Un retour impossible
Après la naissance de mon fils, elle n’avait aucune envie de revenir faire de la gestion. Elle a alors posé un congé parental d’un an. Avant le délai écoulé, son employeur lui demande quelles sont ses intentions. « Je lui ai annoncé que je ne souhaitais pas revenir à mon poste tel qu’il était devenu. Aucune proposition n’ayant été faite par ma chef de service pour rééquilibrer les tâches, j’ai décidé de donner ma démission ». Elle a appris ensuite par d’anciennes collègues de travail qu’après son départ, l’organisation du service avait de nouveau changé et que la gestion était finalement repartie vers la comptabilité, personne n’ayant accepté de reprendre les tâches qui lui étaient échues.
Un sentiment de gâchis
« Je ne cache pas que j’étais ravie de pouvoir me consacrer à mes enfants à plein temps n’ayant connu avec mon premier que les journées de course folle, dépose à la crèche tôt le matin, travail, retour dans l’urgence, courses, etc. et toute la fatigue qui va de pair.
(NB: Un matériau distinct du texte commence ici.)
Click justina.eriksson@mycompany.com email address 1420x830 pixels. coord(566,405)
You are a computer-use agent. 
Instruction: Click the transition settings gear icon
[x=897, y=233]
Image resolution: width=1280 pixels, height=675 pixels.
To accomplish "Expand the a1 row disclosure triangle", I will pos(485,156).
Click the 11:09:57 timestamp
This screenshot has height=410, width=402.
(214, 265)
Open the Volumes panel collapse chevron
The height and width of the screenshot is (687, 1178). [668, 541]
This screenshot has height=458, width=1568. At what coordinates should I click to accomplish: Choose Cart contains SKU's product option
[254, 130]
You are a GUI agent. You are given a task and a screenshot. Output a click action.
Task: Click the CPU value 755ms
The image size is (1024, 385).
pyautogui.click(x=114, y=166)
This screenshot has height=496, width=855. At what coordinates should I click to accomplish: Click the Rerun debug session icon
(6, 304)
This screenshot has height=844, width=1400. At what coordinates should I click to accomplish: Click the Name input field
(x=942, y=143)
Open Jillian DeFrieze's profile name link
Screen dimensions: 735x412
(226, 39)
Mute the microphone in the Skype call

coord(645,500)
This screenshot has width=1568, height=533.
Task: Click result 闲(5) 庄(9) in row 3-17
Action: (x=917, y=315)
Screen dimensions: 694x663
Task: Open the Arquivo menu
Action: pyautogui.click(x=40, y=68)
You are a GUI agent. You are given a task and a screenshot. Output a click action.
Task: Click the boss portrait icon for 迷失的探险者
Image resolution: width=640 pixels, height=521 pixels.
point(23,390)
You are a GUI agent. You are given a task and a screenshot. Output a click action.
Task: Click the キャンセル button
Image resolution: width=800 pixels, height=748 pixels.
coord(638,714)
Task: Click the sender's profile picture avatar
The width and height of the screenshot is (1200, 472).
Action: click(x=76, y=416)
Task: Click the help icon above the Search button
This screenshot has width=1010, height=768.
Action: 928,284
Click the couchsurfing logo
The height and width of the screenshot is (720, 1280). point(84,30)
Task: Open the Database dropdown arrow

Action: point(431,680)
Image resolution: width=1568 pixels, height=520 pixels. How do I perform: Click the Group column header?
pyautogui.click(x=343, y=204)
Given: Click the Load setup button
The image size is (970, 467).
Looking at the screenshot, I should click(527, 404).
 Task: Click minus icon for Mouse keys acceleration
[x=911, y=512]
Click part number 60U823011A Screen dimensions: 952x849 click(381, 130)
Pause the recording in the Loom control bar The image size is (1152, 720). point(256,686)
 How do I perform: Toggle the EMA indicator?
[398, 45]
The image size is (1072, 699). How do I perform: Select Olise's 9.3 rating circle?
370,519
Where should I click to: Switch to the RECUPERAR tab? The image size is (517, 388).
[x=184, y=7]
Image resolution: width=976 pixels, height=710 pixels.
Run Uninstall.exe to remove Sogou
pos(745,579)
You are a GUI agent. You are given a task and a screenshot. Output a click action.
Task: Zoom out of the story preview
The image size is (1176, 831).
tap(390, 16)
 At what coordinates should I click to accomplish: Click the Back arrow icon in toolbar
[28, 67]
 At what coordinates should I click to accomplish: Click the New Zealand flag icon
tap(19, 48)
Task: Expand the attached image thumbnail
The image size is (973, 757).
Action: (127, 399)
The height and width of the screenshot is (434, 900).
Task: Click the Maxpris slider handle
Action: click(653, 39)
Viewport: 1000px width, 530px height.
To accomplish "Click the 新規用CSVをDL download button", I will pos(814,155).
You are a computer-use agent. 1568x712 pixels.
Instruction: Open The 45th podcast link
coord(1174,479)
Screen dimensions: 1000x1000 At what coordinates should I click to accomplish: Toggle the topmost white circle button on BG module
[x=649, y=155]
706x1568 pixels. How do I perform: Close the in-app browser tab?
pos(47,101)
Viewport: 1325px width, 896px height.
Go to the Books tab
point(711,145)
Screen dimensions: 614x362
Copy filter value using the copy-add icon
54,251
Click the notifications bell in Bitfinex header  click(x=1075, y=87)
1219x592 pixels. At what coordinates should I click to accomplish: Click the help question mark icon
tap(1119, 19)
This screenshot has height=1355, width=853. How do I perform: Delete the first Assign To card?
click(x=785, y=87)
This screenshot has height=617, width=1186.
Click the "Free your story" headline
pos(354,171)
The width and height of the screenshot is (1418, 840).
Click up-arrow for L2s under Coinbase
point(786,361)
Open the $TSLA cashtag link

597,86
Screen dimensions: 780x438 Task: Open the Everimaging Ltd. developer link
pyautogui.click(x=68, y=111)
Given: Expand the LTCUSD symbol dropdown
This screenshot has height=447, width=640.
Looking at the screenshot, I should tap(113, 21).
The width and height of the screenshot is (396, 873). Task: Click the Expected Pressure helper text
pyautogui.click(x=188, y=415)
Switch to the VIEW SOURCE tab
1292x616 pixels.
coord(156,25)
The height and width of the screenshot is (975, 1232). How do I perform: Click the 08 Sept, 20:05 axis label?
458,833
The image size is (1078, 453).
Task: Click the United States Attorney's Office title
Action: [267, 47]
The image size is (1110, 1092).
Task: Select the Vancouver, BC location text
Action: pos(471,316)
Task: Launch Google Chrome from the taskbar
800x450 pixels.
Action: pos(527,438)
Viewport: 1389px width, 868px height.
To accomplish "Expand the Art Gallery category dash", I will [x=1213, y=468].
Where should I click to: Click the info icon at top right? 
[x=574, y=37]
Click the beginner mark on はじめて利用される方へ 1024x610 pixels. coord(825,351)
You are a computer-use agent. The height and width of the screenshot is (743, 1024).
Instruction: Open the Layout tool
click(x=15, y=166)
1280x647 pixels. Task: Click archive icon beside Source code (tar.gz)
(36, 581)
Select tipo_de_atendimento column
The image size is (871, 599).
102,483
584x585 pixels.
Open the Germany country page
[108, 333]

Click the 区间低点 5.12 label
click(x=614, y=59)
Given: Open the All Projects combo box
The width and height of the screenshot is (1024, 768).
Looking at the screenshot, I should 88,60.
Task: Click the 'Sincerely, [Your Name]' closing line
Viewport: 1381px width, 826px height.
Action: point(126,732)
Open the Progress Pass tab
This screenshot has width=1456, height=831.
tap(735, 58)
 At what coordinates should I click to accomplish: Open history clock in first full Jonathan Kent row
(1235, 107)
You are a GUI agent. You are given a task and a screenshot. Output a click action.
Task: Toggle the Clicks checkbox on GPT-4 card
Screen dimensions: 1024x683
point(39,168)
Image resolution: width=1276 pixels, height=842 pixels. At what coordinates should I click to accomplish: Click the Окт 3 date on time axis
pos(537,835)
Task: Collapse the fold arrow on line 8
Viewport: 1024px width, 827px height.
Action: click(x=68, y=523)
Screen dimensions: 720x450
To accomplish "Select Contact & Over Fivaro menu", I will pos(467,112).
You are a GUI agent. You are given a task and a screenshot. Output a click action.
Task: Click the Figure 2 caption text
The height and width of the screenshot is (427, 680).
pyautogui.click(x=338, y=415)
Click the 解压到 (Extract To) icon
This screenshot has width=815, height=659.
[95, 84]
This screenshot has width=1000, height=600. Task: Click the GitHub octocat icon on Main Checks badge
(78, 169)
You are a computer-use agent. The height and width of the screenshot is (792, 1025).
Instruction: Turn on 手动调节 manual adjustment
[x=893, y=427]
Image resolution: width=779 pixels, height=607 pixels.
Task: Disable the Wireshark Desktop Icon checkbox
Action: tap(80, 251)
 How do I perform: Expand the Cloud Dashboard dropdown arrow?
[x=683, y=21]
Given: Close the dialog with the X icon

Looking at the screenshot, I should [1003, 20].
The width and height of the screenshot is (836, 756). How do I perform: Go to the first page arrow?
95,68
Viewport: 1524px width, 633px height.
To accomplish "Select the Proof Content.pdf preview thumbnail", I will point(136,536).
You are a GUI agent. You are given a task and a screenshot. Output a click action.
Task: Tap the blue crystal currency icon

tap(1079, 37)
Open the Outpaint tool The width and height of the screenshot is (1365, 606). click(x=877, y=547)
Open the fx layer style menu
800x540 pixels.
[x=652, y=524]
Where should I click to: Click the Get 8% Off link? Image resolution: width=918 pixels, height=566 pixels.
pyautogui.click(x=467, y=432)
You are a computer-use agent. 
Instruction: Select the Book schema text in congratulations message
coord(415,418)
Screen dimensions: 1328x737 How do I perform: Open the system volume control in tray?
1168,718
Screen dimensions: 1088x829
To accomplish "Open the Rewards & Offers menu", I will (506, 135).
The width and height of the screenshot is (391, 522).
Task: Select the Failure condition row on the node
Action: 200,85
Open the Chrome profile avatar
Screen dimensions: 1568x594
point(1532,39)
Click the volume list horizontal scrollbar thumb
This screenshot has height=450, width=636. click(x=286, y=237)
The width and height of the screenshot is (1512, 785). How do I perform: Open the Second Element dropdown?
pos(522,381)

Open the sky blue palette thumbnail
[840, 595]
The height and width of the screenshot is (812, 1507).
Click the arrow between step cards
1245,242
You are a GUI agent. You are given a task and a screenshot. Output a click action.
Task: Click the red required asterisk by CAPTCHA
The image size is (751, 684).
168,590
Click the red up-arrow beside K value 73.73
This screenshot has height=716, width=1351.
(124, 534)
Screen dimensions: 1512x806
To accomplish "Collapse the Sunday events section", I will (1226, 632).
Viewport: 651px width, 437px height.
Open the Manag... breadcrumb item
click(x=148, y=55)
La vie de famille est difficilement compatible avec un vrai investissement professionnel. Pourtant, j’aimais mon travail et si je n’avais pas eu le sentiment d’être mise sur la touche et dépréciée dans l’équipe, j’aurais tout fait pour revenir en poste ».
Pourquoi ne pas s’être battue pour récupérer les fonctions initialement prévues dans son poste ?
Si Virginie s’était tournée vers les délégués du personnel de son entreprise, elle aurait trouvé le soutien nécessaire pour faire valoir ses droits. Mais elle n’a pas osé. « Je me suis sentie – et on m’a fait sentir – coupable de ma baisse de disponibilité, de ma demande de réduction de temps de travail alors que ma motivation, elle, n’avait pas changé ni la qualité de mon travail. Comme si le fait de devenir mère et d’avoir une vie de famille faisait de moi quelqu’un de moins fiable. C’est vrai que lorsqu’on est célibataire, on ne compte pas ses heures, on s’investit à 200%. Mais un changement de vie et de priorités ne signifie pas un désinvestissement vis à vis de son travail. Je ne voulais pas entrer en conflit avec ma direction et revendiquer mes droits. J’ai préféré laisser ma place et même si je ne le regrette pas, je continue de garder un sentiment d’injustice ».
Ce récit témoigne d’une situation assez courante et de nombreuses jeunes mères vivent cette expérience. C’est pour changer cette tendance qu’à l’initiative des partenaires sociaux, des actions vont être entreprises dans de grands groupes comme Cap Gémini.